§ Extracted data:
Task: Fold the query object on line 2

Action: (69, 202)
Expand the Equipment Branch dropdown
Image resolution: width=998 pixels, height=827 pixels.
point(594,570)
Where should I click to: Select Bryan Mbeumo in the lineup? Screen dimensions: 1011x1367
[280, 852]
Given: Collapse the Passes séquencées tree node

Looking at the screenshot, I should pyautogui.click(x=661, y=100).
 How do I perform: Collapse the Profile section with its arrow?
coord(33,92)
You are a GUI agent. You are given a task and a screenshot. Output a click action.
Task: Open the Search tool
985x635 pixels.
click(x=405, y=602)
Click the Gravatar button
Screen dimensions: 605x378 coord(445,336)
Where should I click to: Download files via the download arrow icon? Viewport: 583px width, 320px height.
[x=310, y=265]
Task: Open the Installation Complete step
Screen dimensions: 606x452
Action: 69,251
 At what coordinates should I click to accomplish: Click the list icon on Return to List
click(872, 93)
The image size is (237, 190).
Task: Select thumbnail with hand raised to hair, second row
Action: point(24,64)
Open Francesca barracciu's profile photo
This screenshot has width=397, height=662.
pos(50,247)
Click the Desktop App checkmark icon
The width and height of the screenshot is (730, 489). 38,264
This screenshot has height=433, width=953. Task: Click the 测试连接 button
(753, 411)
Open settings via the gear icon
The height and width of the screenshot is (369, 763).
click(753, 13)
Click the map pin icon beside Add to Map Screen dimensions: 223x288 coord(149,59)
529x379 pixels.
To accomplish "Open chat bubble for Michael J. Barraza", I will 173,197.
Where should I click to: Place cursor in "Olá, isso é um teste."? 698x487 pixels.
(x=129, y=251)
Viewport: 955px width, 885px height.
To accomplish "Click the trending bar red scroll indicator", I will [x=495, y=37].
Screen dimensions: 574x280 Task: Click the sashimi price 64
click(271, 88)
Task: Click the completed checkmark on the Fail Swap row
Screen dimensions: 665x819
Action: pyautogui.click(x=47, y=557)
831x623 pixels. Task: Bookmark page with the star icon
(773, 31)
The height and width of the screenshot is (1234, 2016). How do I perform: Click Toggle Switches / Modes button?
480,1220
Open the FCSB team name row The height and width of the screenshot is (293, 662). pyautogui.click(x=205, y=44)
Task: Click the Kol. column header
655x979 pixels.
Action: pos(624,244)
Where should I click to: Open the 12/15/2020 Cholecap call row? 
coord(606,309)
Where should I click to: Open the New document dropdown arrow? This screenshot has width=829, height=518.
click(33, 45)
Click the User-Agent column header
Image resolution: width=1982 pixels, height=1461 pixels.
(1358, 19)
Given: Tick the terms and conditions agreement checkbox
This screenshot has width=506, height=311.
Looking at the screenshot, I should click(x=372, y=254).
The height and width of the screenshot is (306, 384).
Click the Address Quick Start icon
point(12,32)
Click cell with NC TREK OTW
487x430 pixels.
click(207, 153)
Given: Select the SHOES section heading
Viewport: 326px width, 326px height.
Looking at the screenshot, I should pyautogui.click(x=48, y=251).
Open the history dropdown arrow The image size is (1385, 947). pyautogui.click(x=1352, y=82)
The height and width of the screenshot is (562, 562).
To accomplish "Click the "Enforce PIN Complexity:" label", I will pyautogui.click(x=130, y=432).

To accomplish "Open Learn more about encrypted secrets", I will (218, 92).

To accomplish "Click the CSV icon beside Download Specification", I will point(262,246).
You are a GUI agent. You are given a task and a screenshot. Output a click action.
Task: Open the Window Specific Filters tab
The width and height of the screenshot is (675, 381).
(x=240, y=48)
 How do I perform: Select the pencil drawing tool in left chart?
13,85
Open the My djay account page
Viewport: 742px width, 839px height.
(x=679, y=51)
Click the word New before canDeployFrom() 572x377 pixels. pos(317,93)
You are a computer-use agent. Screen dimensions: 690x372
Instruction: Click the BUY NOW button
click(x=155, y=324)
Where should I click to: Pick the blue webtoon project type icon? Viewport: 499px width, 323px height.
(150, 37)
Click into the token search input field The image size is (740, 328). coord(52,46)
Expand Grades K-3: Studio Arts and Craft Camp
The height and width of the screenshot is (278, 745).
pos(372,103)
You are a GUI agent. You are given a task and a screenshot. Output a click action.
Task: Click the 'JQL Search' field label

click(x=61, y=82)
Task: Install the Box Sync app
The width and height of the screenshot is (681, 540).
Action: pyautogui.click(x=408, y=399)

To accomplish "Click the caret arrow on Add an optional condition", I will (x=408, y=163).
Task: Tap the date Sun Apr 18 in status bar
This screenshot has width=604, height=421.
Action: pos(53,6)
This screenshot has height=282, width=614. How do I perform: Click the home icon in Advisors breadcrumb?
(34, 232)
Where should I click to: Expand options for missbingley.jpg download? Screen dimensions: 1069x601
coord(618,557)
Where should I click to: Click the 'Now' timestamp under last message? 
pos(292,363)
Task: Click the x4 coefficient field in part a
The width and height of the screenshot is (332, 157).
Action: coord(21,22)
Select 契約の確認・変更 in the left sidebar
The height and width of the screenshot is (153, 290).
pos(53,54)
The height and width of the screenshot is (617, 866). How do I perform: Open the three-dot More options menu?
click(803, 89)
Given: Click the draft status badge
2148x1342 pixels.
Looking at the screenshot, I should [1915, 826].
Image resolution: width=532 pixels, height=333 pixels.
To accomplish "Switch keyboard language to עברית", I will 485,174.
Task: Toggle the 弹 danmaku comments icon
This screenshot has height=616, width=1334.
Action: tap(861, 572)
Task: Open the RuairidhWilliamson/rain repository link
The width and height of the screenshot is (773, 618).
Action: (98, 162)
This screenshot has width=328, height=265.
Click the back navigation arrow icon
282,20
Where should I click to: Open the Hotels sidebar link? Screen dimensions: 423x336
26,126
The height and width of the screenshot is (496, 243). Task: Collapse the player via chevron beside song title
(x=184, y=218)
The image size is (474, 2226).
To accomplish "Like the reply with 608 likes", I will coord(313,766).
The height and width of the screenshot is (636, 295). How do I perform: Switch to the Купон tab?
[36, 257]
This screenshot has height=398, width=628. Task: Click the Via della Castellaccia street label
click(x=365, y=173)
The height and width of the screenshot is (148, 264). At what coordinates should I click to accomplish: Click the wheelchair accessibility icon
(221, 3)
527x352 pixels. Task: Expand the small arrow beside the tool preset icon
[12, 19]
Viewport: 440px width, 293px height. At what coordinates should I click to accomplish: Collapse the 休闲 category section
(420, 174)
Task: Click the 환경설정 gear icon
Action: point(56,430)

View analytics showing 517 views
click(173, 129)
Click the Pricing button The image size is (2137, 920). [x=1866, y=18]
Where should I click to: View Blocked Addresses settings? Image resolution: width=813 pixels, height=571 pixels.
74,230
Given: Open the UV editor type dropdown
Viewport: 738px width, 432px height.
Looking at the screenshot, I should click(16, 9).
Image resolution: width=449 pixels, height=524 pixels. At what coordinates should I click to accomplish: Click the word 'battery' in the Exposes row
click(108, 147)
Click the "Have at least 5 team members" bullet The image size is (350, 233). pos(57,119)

§ Exercise description: Copy out all of the data above line for line, changing nothing.

§ Exercise output:
Task: Fold the query object on line 2

Action: (69, 202)
Expand the Equipment Branch dropdown
Image resolution: width=998 pixels, height=827 pixels.
point(594,570)
Where should I click to: Select Bryan Mbeumo in the lineup? Screen dimensions: 1011x1367
[280, 852]
Given: Collapse the Passes séquencées tree node

Looking at the screenshot, I should pyautogui.click(x=661, y=100).
 How do I perform: Collapse the Profile section with its arrow?
coord(33,92)
You are a GUI agent. You are given a task and a screenshot. Output a click action.
Task: Open the Search tool
985x635 pixels.
click(x=405, y=602)
Click the Gravatar button
Screen dimensions: 605x378 coord(445,336)
Where should I click to: Download files via the download arrow icon? Viewport: 583px width, 320px height.
[x=310, y=265]
Task: Open the Installation Complete step
Screen dimensions: 606x452
Action: 69,251
 At what coordinates should I click to accomplish: Click the list icon on Return to List
click(872, 93)
The image size is (237, 190).
Task: Select thumbnail with hand raised to hair, second row
Action: point(24,64)
Open Francesca barracciu's profile photo
This screenshot has width=397, height=662.
pos(50,247)
Click the Desktop App checkmark icon
The width and height of the screenshot is (730, 489). 38,264
This screenshot has height=433, width=953. Task: Click the 测试连接 button
(753, 411)
Open settings via the gear icon
The height and width of the screenshot is (369, 763).
click(753, 13)
Click the map pin icon beside Add to Map Screen dimensions: 223x288 coord(149,59)
529x379 pixels.
To accomplish "Open chat bubble for Michael J. Barraza", I will 173,197.
Where should I click to: Place cursor in "Olá, isso é um teste."? 698x487 pixels.
(x=129, y=251)
Viewport: 955px width, 885px height.
To accomplish "Click the trending bar red scroll indicator", I will [x=495, y=37].
Screen dimensions: 574x280 Task: Click the sashimi price 64
click(271, 88)
Task: Click the completed checkmark on the Fail Swap row
Screen dimensions: 665x819
Action: pyautogui.click(x=47, y=557)
831x623 pixels. Task: Bookmark page with the star icon
(773, 31)
The height and width of the screenshot is (1234, 2016). How do I perform: Click Toggle Switches / Modes button?
480,1220
Open the FCSB team name row The height and width of the screenshot is (293, 662). pyautogui.click(x=205, y=44)
Task: Click the Kol. column header
655x979 pixels.
Action: pos(624,244)
Where should I click to: Open the 12/15/2020 Cholecap call row? 
coord(606,309)
Where should I click to: Open the New document dropdown arrow? This screenshot has width=829, height=518.
click(33, 45)
Click the User-Agent column header
Image resolution: width=1982 pixels, height=1461 pixels.
(1358, 19)
Given: Tick the terms and conditions agreement checkbox
This screenshot has width=506, height=311.
Looking at the screenshot, I should click(x=372, y=254).
The height and width of the screenshot is (306, 384).
Click the Address Quick Start icon
point(12,32)
Click cell with NC TREK OTW
487x430 pixels.
click(207, 153)
Given: Select the SHOES section heading
Viewport: 326px width, 326px height.
Looking at the screenshot, I should pyautogui.click(x=48, y=251).
Open the history dropdown arrow The image size is (1385, 947). pyautogui.click(x=1352, y=82)
The height and width of the screenshot is (562, 562).
To accomplish "Click the "Enforce PIN Complexity:" label", I will pyautogui.click(x=130, y=432).

To accomplish "Open Learn more about encrypted secrets", I will (218, 92).

To accomplish "Click the CSV icon beside Download Specification", I will point(262,246).
You are a GUI agent. You are given a task and a screenshot. Output a click action.
Task: Open the Window Specific Filters tab
The width and height of the screenshot is (675, 381).
(x=240, y=48)
 How do I perform: Select the pencil drawing tool in left chart?
13,85
Open the My djay account page
Viewport: 742px width, 839px height.
(x=679, y=51)
Click the word New before canDeployFrom() 572x377 pixels. pos(317,93)
You are a computer-use agent. Screen dimensions: 690x372
Instruction: Click the BUY NOW button
click(x=155, y=324)
Where should I click to: Pick the blue webtoon project type icon? Viewport: 499px width, 323px height.
(150, 37)
Click into the token search input field The image size is (740, 328). coord(52,46)
Expand Grades K-3: Studio Arts and Craft Camp
The height and width of the screenshot is (278, 745).
pos(372,103)
You are a GUI agent. You are given a task and a screenshot. Output a click action.
Task: Click the 'JQL Search' field label

click(x=61, y=82)
Task: Install the Box Sync app
The width and height of the screenshot is (681, 540).
Action: pyautogui.click(x=408, y=399)

To accomplish "Click the caret arrow on Add an optional condition", I will (x=408, y=163).
Task: Tap the date Sun Apr 18 in status bar
This screenshot has width=604, height=421.
Action: pos(53,6)
This screenshot has height=282, width=614. How do I perform: Click the home icon in Advisors breadcrumb?
(34, 232)
Where should I click to: Expand options for missbingley.jpg download? Screen dimensions: 1069x601
coord(618,557)
Where should I click to: Click the 'Now' timestamp under last message? 
pos(292,363)
Task: Click the x4 coefficient field in part a
The width and height of the screenshot is (332, 157).
Action: coord(21,22)
Select 契約の確認・変更 in the left sidebar
The height and width of the screenshot is (153, 290).
pos(53,54)
The height and width of the screenshot is (617, 866). How do I perform: Open the three-dot More options menu?
click(803, 89)
Given: Click the draft status badge
2148x1342 pixels.
Looking at the screenshot, I should [1915, 826].
Image resolution: width=532 pixels, height=333 pixels.
To accomplish "Switch keyboard language to עברית", I will 485,174.
Task: Toggle the 弹 danmaku comments icon
This screenshot has height=616, width=1334.
Action: tap(861, 572)
Task: Open the RuairidhWilliamson/rain repository link
The width and height of the screenshot is (773, 618).
Action: (98, 162)
This screenshot has width=328, height=265.
Click the back navigation arrow icon
282,20
Where should I click to: Open the Hotels sidebar link? Screen dimensions: 423x336
26,126
The height and width of the screenshot is (496, 243). Task: Collapse the player via chevron beside song title
(x=184, y=218)
The image size is (474, 2226).
To accomplish "Like the reply with 608 likes", I will coord(313,766).
The height and width of the screenshot is (636, 295). How do I perform: Switch to the Купон tab?
[36, 257]
This screenshot has height=398, width=628. Task: Click the Via della Castellaccia street label
click(x=365, y=173)
The height and width of the screenshot is (148, 264). At what coordinates should I click to accomplish: Click the wheelchair accessibility icon
(221, 3)
527x352 pixels. Task: Expand the small arrow beside the tool preset icon
[12, 19]
Viewport: 440px width, 293px height. At what coordinates should I click to accomplish: Collapse the 休闲 category section
(420, 174)
Task: Click the 환경설정 gear icon
Action: point(56,430)

View analytics showing 517 views
click(173, 129)
Click the Pricing button The image size is (2137, 920). [x=1866, y=18]
Where should I click to: View Blocked Addresses settings? Image resolution: width=813 pixels, height=571 pixels.
74,230
Given: Open the UV editor type dropdown
Viewport: 738px width, 432px height.
Looking at the screenshot, I should click(16, 9).
Image resolution: width=449 pixels, height=524 pixels. At what coordinates should I click to accomplish: Click the word 'battery' in the Exposes row
click(108, 147)
Click the "Have at least 5 team members" bullet The image size is (350, 233). pos(57,119)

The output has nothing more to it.